Empieza a flaquear en mi memoria el sabor de
los pestiños y las torrijas que mi abuela cocinaba la noche de todos los Santos,
cuando ella encendía unas palomitas en recuerdo de sus muertos, que también son los míos. Algo ancestral se ha difuminado y ha ido a parar a la papelera
de reciclaje, atacado por un virus llamado Halloween.

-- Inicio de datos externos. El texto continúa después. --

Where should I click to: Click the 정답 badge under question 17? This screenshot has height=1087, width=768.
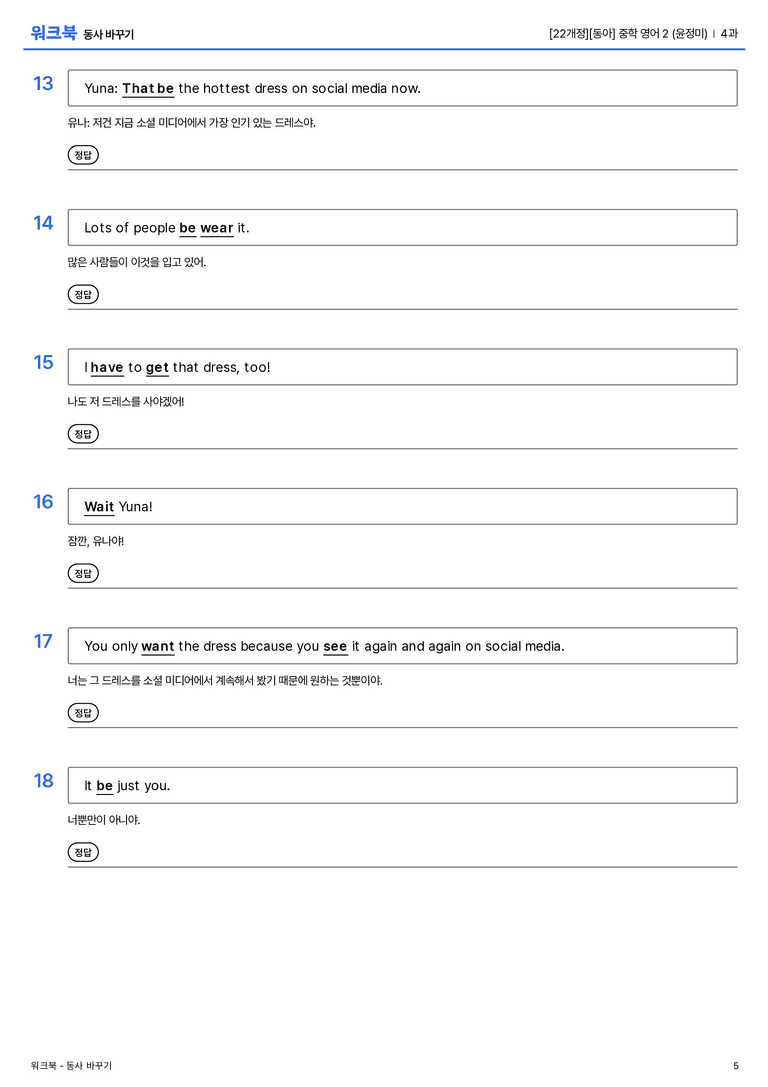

El virus en cuestión, de apariencia
inofensiva, se interactiva en todas las carpetas, sustituye archivos y
transforma los iconos por figuras ridículas de brujas, calabazas y fantasmas
que se enfrentan a mi coherencia. El antivirus del programa es manipulado,
anestesiado, convencido del bienestar que produce la supremacía del extraño, con su idioma
universalmente aceptado, indiscutible, con años de culturización inoculada a
través de grandes anuncios llamados películas.

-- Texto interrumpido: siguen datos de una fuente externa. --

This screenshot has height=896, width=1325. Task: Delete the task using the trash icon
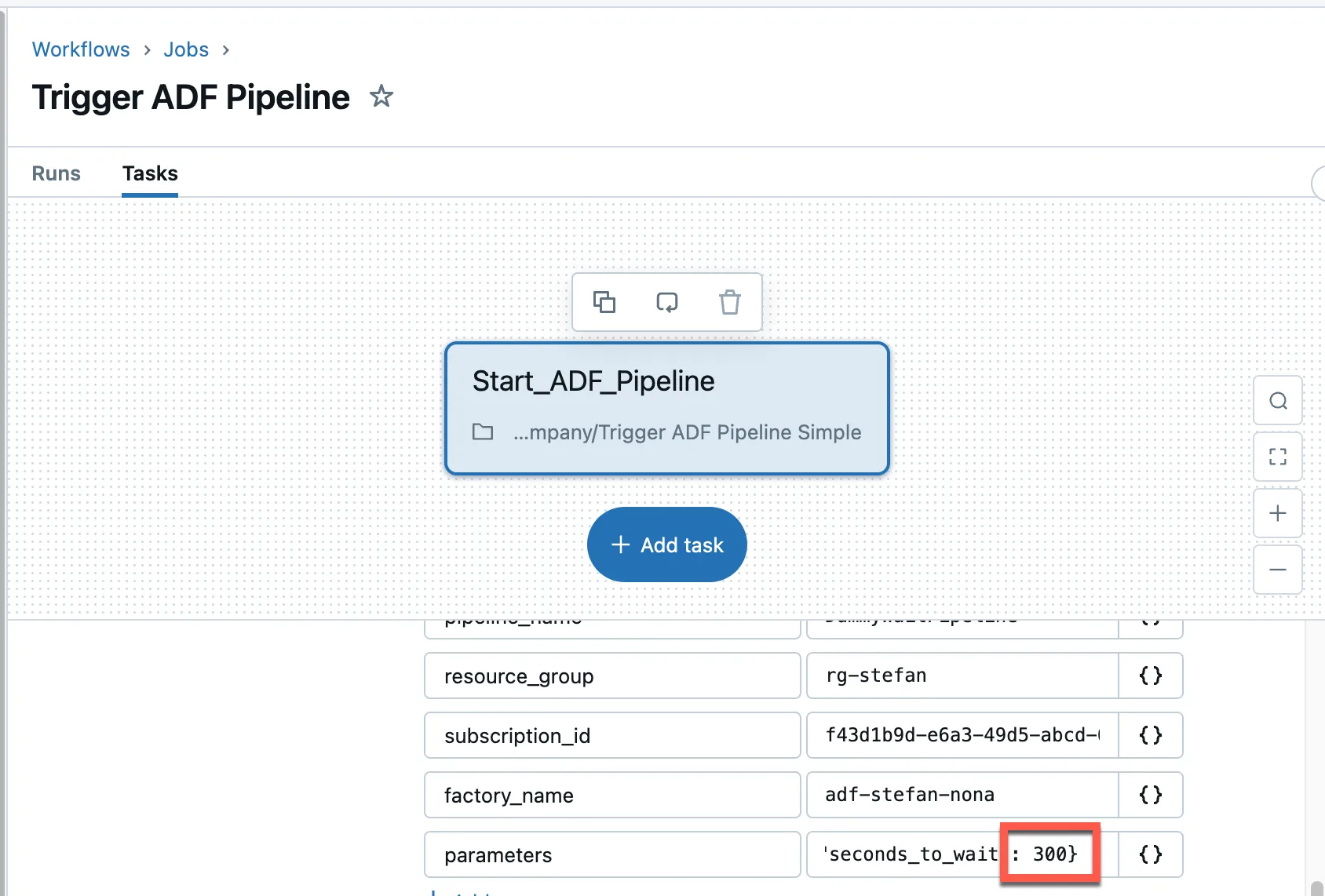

En un principio, es aceptado por su actuar
sibilino, jocosidad ante la muerte e importante actividad económica, aun en menoscabo de la
tradición propia. Su misión es borrar el disco duro, construir un mercado sin
fronteras físicas, alzarse con el poder tecnológico y manipular voluntades
ajenas, así más gobernable a sus antojos.
Hoy,
pocos son los que restauran de su papelera de reciclaje los archivos antiguos,
ésos que me dicen quién soy, de dónde vengo, ésos que conforman mis costumbres
y con ellas mi carácter único, y me adaptan con sus ritos a mi tierra, a mis
congéneres, al recuerdo de mis muertos; con todo ello algo menos global, algo menos manejable.